Teklifin tüm sakıncaları yanında MİT'e terör örgütleriyle görüşme yetkisi verilecektir. Yani İmralı canisiyle yapılacak pazarlıklar yasal güvenceye kazanacaktır. İhanet görüşmelerinin meclis eliyle yasal zemine çekilmesi milletin bekasına karşı acımasız bir saldırı ve husumettir. Bunu sıradan görmek hafife almak mümkün değildir. MİT'in meclis eliyle denetimi tartışılmaktadır.
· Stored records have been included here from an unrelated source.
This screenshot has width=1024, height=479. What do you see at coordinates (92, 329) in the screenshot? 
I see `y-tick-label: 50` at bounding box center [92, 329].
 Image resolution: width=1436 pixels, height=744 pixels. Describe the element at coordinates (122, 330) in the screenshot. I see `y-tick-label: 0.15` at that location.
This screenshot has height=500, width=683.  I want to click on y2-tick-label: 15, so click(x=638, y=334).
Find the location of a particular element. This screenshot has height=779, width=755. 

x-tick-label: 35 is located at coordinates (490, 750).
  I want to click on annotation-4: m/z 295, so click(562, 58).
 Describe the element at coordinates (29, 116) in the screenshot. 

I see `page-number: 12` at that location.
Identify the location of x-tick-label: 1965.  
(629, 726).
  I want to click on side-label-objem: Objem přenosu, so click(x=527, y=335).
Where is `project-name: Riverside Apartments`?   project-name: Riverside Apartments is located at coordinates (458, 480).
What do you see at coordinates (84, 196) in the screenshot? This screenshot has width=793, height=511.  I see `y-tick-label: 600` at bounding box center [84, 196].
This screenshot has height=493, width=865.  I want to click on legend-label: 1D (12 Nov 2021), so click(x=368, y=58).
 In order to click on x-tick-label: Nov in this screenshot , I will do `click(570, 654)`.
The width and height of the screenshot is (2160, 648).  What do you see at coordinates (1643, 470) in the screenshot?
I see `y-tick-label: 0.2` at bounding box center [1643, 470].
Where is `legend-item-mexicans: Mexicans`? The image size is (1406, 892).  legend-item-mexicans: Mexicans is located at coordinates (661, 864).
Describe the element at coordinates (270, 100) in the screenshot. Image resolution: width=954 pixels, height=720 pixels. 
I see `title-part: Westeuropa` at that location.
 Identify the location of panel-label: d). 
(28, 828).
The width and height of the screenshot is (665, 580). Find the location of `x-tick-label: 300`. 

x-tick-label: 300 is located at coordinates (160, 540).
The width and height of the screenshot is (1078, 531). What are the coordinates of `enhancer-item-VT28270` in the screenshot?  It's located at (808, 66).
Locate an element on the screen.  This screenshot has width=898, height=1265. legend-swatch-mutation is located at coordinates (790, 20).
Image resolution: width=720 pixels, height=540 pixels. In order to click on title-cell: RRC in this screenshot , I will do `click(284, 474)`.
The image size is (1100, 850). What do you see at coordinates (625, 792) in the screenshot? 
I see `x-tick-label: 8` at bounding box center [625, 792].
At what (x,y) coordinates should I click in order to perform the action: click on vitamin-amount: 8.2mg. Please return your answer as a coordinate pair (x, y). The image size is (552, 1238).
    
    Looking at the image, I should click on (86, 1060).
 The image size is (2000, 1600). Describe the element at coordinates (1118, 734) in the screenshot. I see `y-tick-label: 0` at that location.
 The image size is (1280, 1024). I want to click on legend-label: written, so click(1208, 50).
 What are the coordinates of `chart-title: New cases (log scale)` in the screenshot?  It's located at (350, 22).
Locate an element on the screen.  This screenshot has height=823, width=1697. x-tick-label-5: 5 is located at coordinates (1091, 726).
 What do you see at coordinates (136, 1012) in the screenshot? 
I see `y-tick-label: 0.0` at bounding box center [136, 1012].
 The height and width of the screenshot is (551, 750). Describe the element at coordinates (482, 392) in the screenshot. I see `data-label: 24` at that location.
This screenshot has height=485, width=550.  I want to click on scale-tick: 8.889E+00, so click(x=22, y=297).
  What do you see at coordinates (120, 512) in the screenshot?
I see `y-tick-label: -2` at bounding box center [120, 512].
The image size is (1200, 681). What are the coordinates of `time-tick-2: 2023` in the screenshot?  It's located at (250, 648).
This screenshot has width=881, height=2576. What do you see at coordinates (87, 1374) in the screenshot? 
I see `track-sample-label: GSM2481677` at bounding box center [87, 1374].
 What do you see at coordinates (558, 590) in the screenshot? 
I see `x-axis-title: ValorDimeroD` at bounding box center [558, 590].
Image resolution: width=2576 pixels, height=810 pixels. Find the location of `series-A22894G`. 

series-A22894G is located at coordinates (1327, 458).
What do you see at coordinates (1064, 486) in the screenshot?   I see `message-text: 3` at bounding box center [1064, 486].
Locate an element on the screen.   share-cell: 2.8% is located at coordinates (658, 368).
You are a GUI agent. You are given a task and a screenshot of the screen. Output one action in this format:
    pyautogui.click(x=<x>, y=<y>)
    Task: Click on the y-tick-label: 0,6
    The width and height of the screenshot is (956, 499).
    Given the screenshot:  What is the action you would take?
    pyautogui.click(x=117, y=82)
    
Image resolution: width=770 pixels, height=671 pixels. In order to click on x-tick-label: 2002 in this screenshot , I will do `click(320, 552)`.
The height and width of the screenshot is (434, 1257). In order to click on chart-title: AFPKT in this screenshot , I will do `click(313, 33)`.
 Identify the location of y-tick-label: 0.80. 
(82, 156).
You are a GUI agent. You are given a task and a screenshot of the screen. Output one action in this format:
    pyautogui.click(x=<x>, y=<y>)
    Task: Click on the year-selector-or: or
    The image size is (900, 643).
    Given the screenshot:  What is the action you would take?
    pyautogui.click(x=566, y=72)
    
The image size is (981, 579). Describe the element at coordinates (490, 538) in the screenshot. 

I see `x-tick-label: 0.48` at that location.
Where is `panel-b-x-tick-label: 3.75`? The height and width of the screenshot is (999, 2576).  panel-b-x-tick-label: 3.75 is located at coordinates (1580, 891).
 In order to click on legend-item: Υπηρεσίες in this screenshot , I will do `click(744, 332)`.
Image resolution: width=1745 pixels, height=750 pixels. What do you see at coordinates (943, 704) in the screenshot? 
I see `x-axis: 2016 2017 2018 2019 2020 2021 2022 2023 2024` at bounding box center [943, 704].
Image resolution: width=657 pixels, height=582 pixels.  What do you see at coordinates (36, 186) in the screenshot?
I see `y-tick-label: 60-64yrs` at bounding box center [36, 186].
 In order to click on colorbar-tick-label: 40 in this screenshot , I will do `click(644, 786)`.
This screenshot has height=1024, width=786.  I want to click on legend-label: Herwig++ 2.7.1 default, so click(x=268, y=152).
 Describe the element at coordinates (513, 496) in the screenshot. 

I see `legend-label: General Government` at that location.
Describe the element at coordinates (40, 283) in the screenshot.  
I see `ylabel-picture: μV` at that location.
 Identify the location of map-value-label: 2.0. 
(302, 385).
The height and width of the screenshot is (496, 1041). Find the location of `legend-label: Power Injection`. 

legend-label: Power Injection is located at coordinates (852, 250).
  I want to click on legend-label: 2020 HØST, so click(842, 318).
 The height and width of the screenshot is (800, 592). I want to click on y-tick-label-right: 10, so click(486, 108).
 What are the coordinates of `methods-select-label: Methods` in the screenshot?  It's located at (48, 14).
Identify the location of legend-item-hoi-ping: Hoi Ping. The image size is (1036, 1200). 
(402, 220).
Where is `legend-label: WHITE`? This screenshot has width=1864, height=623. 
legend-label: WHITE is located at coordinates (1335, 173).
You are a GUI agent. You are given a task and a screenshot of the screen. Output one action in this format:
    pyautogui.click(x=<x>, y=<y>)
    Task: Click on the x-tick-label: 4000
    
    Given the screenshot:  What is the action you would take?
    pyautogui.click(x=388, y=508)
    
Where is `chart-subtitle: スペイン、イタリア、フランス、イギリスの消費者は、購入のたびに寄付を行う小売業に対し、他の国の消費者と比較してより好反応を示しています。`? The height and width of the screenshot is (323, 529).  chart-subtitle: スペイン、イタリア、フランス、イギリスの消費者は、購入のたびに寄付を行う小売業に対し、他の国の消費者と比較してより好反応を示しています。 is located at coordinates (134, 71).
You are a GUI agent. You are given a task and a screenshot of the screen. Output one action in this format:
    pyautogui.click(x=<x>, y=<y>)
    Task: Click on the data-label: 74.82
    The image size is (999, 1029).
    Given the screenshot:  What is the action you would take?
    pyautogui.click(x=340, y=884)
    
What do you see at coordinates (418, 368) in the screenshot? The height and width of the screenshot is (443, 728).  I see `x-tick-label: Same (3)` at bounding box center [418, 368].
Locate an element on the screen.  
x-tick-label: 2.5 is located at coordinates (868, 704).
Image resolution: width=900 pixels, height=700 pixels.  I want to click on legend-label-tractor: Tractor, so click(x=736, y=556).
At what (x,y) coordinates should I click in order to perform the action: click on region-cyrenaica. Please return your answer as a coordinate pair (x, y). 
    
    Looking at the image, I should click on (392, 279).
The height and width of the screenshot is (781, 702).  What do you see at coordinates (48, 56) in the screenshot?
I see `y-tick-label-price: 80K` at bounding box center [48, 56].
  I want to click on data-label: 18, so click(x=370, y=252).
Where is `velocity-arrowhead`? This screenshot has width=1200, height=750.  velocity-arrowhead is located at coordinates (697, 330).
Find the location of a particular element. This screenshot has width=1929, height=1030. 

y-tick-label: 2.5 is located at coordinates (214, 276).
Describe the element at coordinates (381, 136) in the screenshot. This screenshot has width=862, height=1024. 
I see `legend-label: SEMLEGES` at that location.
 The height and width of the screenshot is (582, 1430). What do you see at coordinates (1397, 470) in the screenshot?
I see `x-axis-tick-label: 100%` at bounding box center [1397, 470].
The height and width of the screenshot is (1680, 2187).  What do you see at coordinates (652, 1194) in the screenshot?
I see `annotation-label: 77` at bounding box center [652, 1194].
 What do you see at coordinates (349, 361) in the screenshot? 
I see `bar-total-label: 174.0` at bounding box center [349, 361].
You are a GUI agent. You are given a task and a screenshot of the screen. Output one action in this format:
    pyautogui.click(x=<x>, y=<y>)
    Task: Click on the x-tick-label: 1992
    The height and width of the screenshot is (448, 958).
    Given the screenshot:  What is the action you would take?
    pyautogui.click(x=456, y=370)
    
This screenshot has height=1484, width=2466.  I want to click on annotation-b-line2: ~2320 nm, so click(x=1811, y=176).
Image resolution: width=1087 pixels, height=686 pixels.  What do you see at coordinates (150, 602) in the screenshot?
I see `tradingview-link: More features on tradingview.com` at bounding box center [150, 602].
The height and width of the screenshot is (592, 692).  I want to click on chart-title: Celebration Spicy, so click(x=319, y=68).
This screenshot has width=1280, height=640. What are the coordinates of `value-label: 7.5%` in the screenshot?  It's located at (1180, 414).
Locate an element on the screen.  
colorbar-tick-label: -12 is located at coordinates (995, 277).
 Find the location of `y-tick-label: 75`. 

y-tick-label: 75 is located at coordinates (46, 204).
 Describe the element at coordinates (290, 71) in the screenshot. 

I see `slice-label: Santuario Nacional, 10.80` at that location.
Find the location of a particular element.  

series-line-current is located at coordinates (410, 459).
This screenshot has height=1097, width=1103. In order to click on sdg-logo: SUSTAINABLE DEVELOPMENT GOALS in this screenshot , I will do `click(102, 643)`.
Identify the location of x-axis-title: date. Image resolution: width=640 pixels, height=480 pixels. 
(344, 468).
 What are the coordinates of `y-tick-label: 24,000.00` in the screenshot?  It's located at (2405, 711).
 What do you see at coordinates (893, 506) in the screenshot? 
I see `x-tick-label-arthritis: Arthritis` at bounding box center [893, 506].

MİT ile ilgili kaygının gerekçesi nedir? İstihbarat teşkilatına yönelik TBMM'de komisyon kurulması nasıl bir ihtiyacın ürünüdür. MİT adına mecliste özel denetim komisyonu neden planlanmaktadır. Gazi meclisimiz her türlü kamu kurum ve kuruluşunu denetleme hakkına zaten sahiptir. Bir yandan MİT kanununda yapılacak değişikliklerle MİT mensuplarına dokunulmazlık getirilirken, bir yandan da meclis denetimine açmak çelişkiden ibarettir. Muamma tam anlamıyla netleşmeden TbMM'de özel denetim komisyonuna kalkışmayı gizli işlere bir kamuflaj olarak görüyoruz.